[[ Text under study, beginning ]]

Study: E-cigarette use not tied to greater rates of smoking cessation.

The Washington Post (3/25, Millman) “Wonkblog” reports that a research letter published March 24 in “JAMA Internal Medicine found that use of e-cigarettes was not associated with ‘greater rates of quitting cigarettes or reduced cigarette consumption’ after one year.” The study “authors reached the conclusion based on self-reported data from 949 smokers, which included 88 who used e-cigarettes.”

        The Los Angeles Times (3/25, MacVean) “Science Now” blog reports that “researchers from the Center for Tobacco Control Research and Education and the Department of Medicine at” the University of California-San Francisco “noted that e-cigarettes are ‘aggressively promoted as smoking cessation aids.’” But, given the findings of the study, “‘regulations should prohibit advertising, claiming or suggesting that e-cigarettes are effective smoking cessation devices until claims are supported by scientific evidence,’ the researchers...wrote.”

        Still, the Boston Globe (3/25, Kotz) points out that the study’s “small sample size makes it difficult to draw firm conclusions, admits study leader Dr. Pamela Ling, an associate professor of medicine at” UCSF.

        Newsday (3/25, Ricks) points out that “earlier this month,” researchers “found in a study of thousands of youths that the addictive nicotine in e-cigs may lure teens to more potent sources of the substance.”

        According to MedPage Today (3/25, Phend), an accompanying editorial written by JAMA Internal Medicine editor Mitchell Katz, MD, “further advocated FDA regulation” of e-cigarettes “as drug-delivery devices.” MedPage Today added that the FDA “has regulations in the works that are expected to generally bring the same kind of restrictions to e-cigarettes as to other tobacco products.” Some of the data for the study came from National Cancer Institute-funded research.

        Also covering the story are Reuters (3/25, Seaman), theMinneapolis Star Tribune (3/25, Stoxen) “Health Check” blog, the CBS News (3/25, Jaslow) website, Time (3/25, Sifferlin), HealthDay (3/25, Reinberg), Medscape (3/25, Cassels), and a Modern Healthcare (3/25, Johnson, Subscription Publication) blog.

[[ Text under study, end ]]

▸ Required action
Rewrite the e-cigarette summary above from "Newsday (3/25, Ricks) points" up to and including "Cancer Institute-funded research.", changing "teens" to "adolescents".

[[ Extracted data, beginning ]]

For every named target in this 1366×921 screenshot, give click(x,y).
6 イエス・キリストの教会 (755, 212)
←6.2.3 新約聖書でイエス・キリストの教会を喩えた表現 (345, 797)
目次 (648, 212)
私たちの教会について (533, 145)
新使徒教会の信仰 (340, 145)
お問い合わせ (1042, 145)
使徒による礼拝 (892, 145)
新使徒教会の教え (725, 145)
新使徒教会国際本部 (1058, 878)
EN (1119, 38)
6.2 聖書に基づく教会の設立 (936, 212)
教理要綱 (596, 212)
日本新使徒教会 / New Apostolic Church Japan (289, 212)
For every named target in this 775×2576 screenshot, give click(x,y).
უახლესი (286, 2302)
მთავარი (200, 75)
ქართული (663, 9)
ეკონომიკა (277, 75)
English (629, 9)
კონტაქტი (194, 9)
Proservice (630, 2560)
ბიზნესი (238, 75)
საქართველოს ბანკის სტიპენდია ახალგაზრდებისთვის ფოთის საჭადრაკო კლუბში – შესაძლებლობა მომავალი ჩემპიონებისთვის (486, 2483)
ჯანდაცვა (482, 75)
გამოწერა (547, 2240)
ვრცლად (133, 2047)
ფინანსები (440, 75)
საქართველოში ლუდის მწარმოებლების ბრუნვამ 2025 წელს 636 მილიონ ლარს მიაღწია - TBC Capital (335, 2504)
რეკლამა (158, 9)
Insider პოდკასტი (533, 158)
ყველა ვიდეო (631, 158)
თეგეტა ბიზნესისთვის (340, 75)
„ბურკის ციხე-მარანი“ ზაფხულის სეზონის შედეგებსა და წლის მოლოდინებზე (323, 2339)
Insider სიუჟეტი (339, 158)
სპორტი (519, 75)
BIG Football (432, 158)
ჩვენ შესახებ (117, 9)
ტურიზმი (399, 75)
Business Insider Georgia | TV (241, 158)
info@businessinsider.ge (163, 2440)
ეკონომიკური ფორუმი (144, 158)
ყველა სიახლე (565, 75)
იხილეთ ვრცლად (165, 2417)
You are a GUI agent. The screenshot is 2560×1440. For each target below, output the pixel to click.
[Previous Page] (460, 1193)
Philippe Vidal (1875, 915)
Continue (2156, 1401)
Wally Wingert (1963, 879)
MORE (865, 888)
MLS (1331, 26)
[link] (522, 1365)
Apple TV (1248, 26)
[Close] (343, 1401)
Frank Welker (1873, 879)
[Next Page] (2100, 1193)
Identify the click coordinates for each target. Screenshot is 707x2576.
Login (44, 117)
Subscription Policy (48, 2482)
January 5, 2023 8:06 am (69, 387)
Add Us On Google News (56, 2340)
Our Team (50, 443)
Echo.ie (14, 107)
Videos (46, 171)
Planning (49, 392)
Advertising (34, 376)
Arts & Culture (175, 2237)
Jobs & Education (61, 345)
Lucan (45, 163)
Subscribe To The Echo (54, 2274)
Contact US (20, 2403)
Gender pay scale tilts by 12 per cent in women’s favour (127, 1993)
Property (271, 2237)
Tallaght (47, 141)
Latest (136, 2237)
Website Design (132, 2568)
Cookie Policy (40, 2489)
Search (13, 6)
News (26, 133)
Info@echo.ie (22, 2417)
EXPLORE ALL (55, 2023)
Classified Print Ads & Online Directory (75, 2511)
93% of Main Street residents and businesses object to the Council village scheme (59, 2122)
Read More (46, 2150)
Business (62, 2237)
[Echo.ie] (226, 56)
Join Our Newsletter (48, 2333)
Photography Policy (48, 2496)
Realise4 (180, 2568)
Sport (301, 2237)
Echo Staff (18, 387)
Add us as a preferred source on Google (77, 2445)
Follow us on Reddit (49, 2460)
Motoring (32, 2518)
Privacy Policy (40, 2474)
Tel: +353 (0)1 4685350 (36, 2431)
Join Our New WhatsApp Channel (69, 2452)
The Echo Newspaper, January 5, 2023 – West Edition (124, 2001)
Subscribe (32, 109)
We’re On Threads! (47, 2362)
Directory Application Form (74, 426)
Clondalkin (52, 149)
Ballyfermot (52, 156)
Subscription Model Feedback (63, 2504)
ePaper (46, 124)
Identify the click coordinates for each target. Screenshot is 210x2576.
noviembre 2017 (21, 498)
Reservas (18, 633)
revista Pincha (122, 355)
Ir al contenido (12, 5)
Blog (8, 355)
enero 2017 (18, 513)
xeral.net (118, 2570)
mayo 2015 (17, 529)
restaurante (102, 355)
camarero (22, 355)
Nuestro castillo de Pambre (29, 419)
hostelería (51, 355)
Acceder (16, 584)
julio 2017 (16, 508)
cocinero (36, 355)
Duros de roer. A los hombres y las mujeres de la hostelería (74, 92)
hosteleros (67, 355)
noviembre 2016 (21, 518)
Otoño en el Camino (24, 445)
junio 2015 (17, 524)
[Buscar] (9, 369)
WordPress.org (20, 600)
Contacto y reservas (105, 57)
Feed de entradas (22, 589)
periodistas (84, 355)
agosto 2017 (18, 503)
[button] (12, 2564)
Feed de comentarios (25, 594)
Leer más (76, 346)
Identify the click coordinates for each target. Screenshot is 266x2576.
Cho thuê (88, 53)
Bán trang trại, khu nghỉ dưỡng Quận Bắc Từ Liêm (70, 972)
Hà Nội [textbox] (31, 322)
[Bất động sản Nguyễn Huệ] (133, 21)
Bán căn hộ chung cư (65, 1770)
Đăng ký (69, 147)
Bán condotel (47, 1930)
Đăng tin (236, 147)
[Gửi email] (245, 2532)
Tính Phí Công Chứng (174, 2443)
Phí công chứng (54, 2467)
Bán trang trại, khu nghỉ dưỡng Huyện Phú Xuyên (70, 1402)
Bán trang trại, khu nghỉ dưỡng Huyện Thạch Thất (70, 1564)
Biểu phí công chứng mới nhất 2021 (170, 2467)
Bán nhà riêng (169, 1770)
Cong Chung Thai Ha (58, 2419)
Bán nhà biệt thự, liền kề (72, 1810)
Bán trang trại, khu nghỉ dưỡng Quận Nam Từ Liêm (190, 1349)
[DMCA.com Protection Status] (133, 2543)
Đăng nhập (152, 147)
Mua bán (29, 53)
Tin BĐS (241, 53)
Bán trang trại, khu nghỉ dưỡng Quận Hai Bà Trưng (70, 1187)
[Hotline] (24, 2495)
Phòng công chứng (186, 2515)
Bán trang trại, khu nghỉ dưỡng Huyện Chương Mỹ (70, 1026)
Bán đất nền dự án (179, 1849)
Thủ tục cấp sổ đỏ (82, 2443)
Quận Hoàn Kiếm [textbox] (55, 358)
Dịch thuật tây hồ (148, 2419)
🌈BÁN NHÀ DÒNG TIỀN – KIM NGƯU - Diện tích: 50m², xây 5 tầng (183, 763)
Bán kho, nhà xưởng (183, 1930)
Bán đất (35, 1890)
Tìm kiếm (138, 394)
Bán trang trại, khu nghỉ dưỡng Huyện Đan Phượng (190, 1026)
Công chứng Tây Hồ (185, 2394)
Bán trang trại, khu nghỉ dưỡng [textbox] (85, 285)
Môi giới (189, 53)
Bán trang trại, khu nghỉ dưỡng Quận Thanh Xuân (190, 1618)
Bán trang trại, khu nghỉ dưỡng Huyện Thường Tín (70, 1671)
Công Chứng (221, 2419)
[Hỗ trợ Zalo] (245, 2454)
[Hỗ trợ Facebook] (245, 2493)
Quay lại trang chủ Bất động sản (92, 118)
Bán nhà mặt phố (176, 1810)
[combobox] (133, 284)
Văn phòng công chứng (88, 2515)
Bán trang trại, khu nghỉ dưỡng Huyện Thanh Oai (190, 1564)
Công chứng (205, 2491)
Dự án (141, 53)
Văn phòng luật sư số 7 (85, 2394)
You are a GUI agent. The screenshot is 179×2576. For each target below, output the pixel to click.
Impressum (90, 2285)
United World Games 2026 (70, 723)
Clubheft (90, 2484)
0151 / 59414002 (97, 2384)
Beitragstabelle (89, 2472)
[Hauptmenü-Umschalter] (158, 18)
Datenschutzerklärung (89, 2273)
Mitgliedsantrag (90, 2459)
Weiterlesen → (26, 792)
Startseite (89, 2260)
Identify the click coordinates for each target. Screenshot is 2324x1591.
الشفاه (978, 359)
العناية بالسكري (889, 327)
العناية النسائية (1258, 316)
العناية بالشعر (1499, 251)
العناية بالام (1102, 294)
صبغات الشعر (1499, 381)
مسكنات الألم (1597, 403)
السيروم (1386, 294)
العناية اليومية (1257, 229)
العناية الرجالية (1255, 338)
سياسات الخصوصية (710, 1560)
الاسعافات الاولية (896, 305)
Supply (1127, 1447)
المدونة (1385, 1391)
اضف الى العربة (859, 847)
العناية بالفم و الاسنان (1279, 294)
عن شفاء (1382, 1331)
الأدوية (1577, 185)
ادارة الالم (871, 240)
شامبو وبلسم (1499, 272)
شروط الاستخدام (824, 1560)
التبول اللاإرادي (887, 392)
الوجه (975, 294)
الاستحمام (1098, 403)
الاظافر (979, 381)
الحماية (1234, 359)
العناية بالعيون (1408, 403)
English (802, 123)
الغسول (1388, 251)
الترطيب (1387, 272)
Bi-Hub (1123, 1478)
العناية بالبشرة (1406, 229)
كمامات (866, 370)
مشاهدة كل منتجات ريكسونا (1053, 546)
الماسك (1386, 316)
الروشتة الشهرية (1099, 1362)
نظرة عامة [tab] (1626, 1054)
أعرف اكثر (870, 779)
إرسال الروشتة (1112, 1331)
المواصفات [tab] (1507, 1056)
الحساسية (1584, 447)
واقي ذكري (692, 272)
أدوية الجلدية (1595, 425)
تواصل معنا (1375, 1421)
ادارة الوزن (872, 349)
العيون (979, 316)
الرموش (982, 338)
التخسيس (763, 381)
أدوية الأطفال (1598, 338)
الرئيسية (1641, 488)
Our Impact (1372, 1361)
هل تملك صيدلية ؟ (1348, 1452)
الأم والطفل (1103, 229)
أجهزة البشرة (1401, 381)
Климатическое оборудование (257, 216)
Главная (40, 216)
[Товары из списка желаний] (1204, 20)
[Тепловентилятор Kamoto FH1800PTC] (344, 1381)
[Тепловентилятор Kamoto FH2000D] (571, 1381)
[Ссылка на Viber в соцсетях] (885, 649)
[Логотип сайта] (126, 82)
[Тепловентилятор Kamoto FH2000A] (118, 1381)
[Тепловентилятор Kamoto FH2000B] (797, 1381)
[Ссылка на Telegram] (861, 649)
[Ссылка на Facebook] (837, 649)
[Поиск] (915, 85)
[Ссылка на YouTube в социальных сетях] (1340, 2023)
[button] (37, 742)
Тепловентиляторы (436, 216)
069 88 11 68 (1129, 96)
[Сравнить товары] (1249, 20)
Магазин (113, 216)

[[ Extracted data, end ]]

▸ Exercise response
Newsday (3/25, Ricks) points out that “earlier this month,” researchers “found in a study of thousands of youths that the addictive nicotine in e-cigs may lure adolescents to more potent sources of the substance.”

        According to MedPage Today (3/25, Phend), an accompanying editorial written by JAMA Internal Medicine editor Mitchell Katz, MD, “further advocated FDA regulation” of e-cigarettes “as drug-delivery devices.” MedPage Today added that the FDA “has regulations in the works that are expected to generally bring the same kind of restrictions to e-cigarettes as to other tobacco products.” Some of the data for the study came from National Cancer Institute-funded research.